Items from a data source:
*** Begin section ***

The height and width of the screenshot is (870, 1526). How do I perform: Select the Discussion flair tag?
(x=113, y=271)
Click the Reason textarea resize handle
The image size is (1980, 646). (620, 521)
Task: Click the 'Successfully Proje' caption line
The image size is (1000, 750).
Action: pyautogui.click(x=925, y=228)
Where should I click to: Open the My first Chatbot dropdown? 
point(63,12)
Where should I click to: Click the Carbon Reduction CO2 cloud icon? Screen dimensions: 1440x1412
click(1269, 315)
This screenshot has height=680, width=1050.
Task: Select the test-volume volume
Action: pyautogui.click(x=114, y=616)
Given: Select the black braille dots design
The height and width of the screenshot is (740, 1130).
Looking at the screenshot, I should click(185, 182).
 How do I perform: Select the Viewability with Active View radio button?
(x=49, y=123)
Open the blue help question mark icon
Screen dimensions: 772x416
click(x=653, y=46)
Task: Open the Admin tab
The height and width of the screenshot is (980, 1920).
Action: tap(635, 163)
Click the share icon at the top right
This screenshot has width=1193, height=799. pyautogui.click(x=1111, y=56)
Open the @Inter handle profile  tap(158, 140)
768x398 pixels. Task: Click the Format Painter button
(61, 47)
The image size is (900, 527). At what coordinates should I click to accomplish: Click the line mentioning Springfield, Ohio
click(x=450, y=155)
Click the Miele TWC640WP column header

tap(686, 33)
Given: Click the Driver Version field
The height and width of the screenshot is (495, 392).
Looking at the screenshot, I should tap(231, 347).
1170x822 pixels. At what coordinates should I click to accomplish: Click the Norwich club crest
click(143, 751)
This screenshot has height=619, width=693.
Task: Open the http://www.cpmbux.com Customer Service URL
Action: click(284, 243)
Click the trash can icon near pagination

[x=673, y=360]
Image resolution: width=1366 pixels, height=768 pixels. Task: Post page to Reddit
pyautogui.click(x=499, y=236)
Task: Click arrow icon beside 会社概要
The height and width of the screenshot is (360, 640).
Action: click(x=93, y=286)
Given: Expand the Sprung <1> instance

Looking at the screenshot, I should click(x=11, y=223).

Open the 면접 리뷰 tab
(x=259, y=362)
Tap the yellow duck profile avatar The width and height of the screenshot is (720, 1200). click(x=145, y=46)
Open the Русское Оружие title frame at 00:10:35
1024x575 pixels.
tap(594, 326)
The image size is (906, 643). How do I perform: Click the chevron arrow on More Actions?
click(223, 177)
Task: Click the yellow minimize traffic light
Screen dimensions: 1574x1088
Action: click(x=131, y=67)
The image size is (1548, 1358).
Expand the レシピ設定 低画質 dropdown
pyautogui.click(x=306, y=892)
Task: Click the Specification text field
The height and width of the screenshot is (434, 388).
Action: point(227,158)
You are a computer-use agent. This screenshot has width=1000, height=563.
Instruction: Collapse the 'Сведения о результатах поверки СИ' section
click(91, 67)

*** End section ***

| WHAT IS EXPECTED |
Among the lines above, return those that contain the string "yellow".

| ANSWER TO THE PROBLEM |
Tap the yellow duck profile avatar The width and height of the screenshot is (720, 1200). click(x=145, y=46)
Task: Click the yellow minimize traffic light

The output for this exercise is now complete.